In fact, when David Cameron took up residence above 11 Downing Street in 2010, one of his first moves was to put Brutalist community housing residences – the ones that provided millions of Brits with affordable housing in the years after The Second World War – on notice. Because, in Cameron’s own words, “brutal high-rise towers and dark alleyways are a gift to criminals and drug dealers.”

Prince Charles said that when the Luftwaffee knocked down buildings all over Britain in the war, we replaced them with buildings that were “more offensive than the rubble.” In the same period, others called them ugly and intimidating and a blight on the English streetscape.

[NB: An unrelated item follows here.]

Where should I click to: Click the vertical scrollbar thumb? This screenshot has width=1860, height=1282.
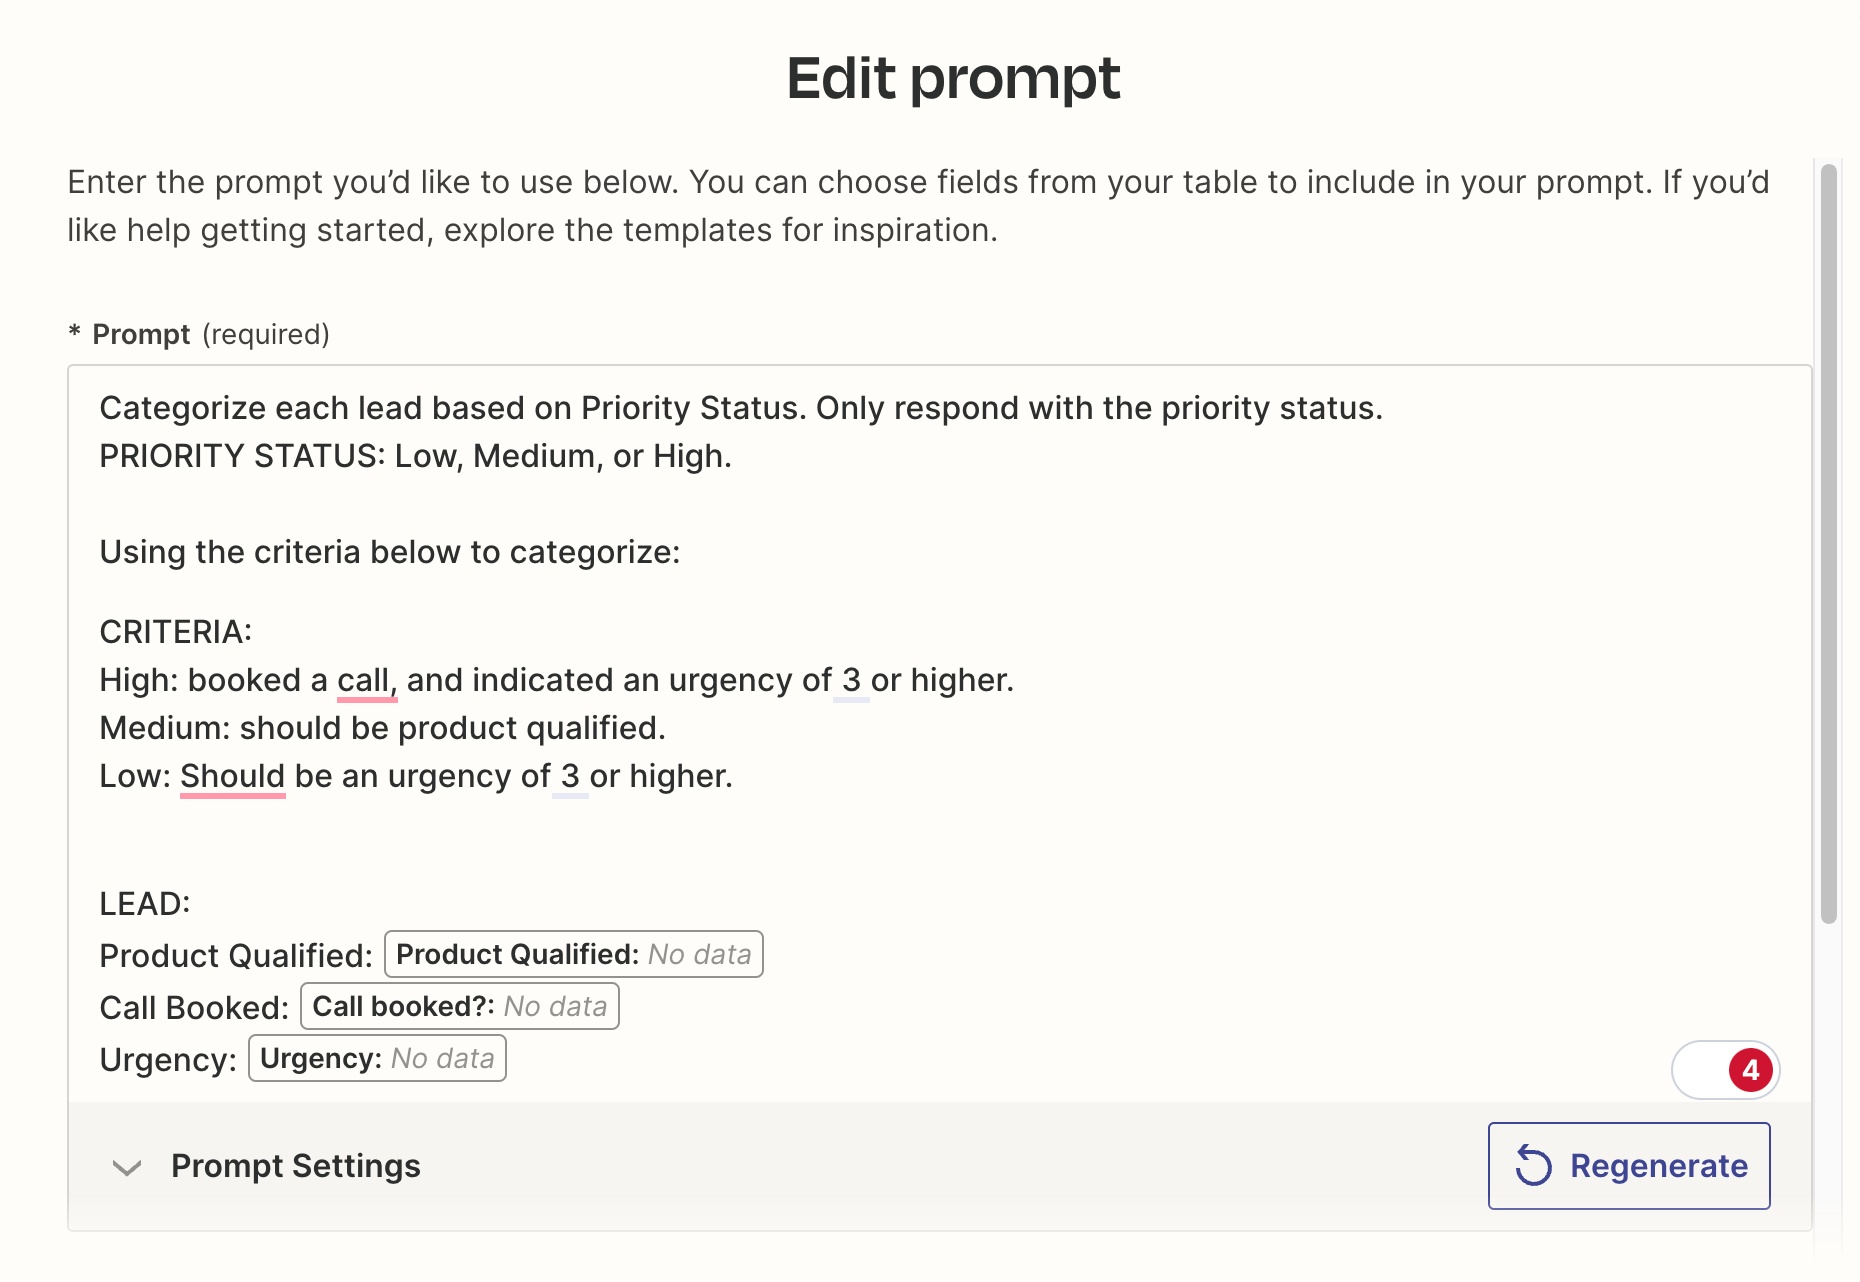point(1829,544)
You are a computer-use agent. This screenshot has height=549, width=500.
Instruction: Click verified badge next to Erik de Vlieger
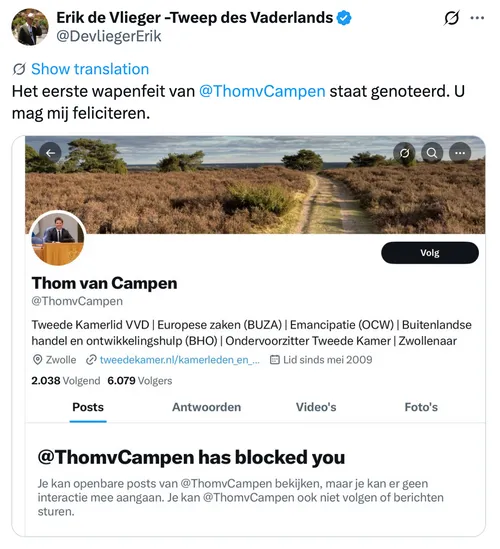point(344,18)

And so it seemed, then, that the English public was determined to respond to any social problem with the same answer: blame brutalism. But in the days and weeks after David Cameron declared his plans to knock down or redevelop many of Britain’s most iconic Brutalist structures, something quite incredible happened. Architecture buffs from all over the world came and gathered and spoke their minds in its defense. And over just the course of a few months, the Brutalist revival began.

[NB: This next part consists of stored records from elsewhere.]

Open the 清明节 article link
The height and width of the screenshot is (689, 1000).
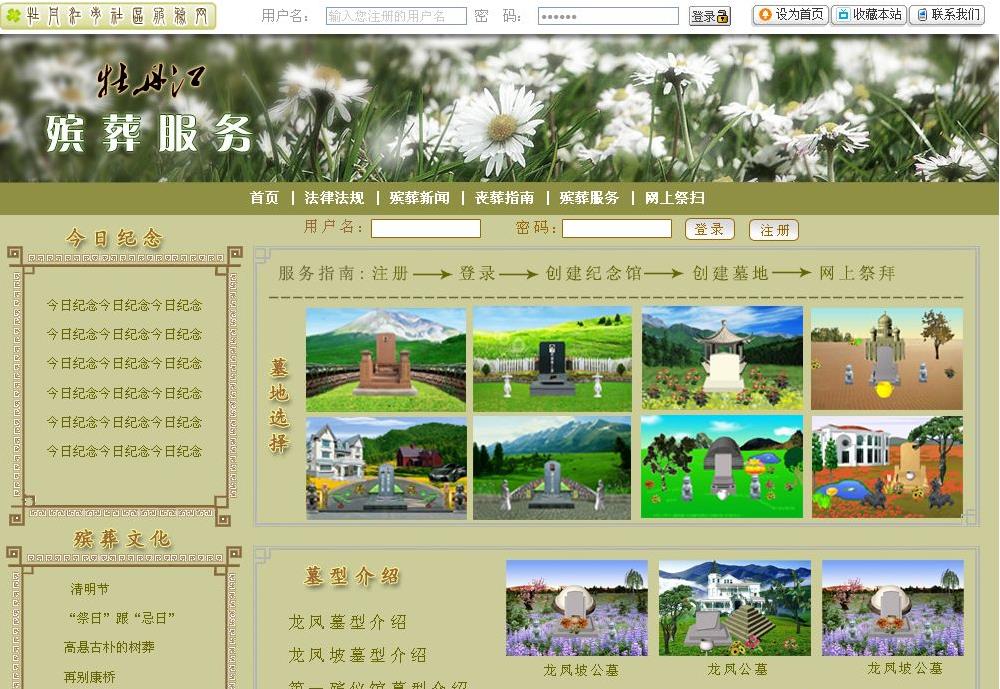[90, 589]
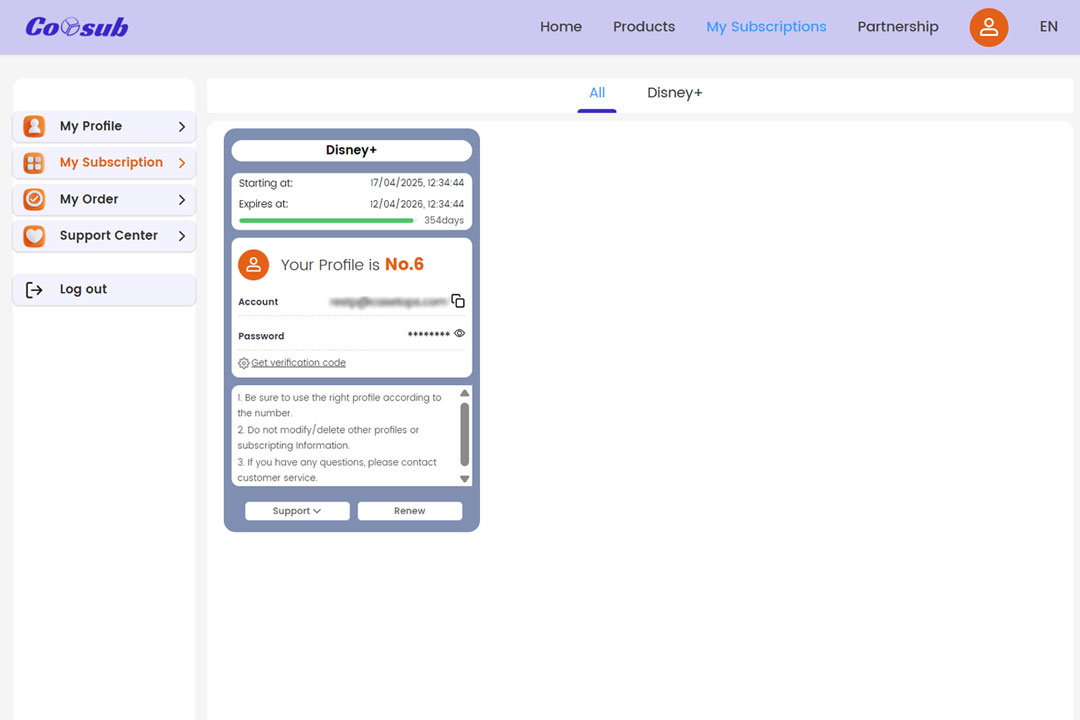The height and width of the screenshot is (720, 1080).
Task: Expand the Support Center chevron arrow
Action: click(181, 236)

First, Jonothan Meades made a TV show about it. Then The Twentieth Century Society - a British architecture conservation society - came out and said it would be a tragedy if decent, well thought out, and essentially humane buildings were destroyed. Then architects started incorporating it into design, artists into art, painters into paint, and BBC into headlines like ‘Why Brutal is Beautiful.’

But by far my favourite piece of Brutalist fan art from the whole revival is this video by Hilow of Nick Jensen skateboarding through the Trellick Tower. How far we’ve come from Brutalism bashing. It’s funny in life. Sometimes you’ve got to learn to love your ugliness, the parts of you that you don’t even like, because they’re just as much a part of your identity as anything else.

In a roundabout way, that’s why the Rhodes & Beckett campaign of the season is shot at one of Melbourne’s finest Brutalist buildings. Because Brutalism is an unmistakable, valuable, and resounding part of our identity.